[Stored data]
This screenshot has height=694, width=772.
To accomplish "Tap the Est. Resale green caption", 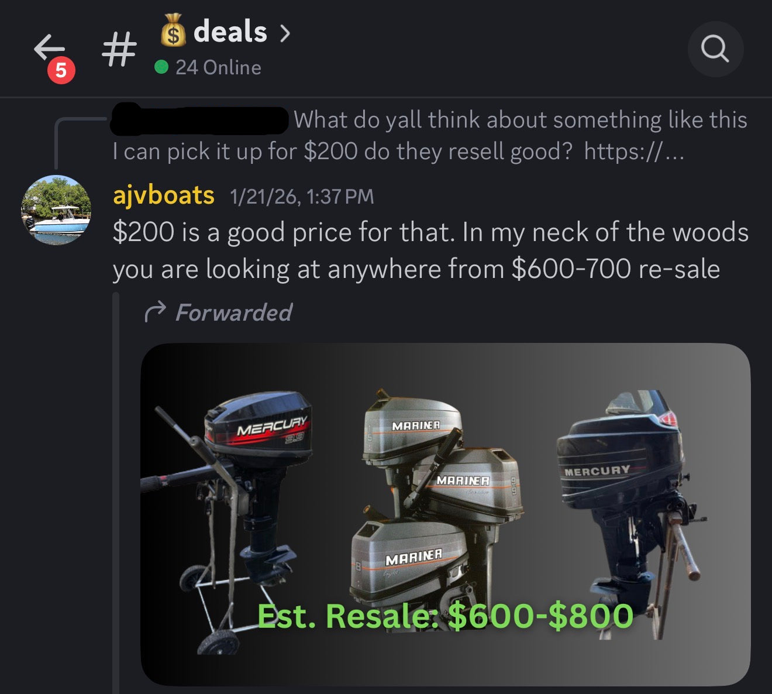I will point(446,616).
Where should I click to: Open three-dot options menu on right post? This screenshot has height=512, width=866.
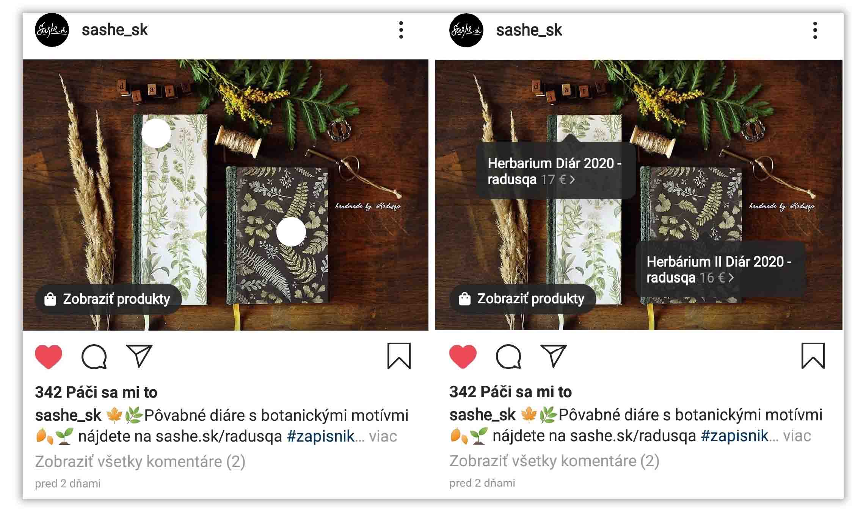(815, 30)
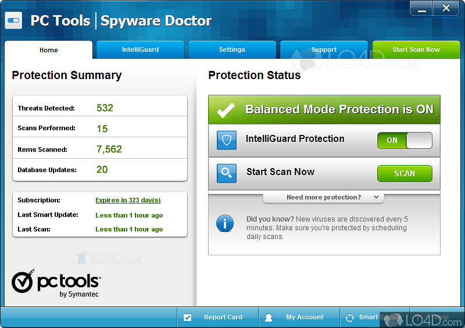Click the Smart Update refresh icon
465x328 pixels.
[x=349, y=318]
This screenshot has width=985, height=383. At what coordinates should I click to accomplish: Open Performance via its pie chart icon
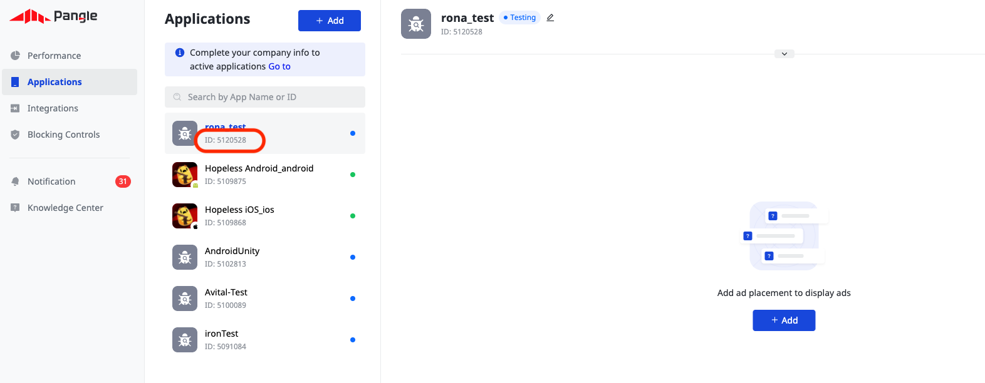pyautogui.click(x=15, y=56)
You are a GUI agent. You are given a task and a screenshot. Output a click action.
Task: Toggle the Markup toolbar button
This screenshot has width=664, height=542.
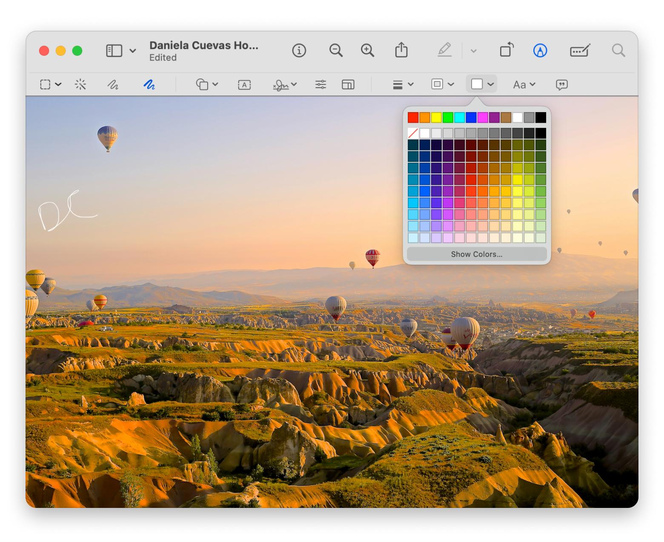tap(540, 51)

*Task details*.
Exactly the lines starting at the one above with "Where should I" and ending at the one with "You are a GUI" should be printed, and nothing else. Omit the pictures.

*Answer below*.
Where should I click to: Open three-dot options menu on right post? This screenshot has height=512, width=866.
(815, 30)
Click the Smart Update refresh icon
465x328 pixels.
[x=349, y=318]
This screenshot has width=985, height=383. At what coordinates should I click to accomplish: Open Performance via its pie chart icon
pyautogui.click(x=15, y=56)
You are a GUI agent. You are given a task and a screenshot. Output a click action.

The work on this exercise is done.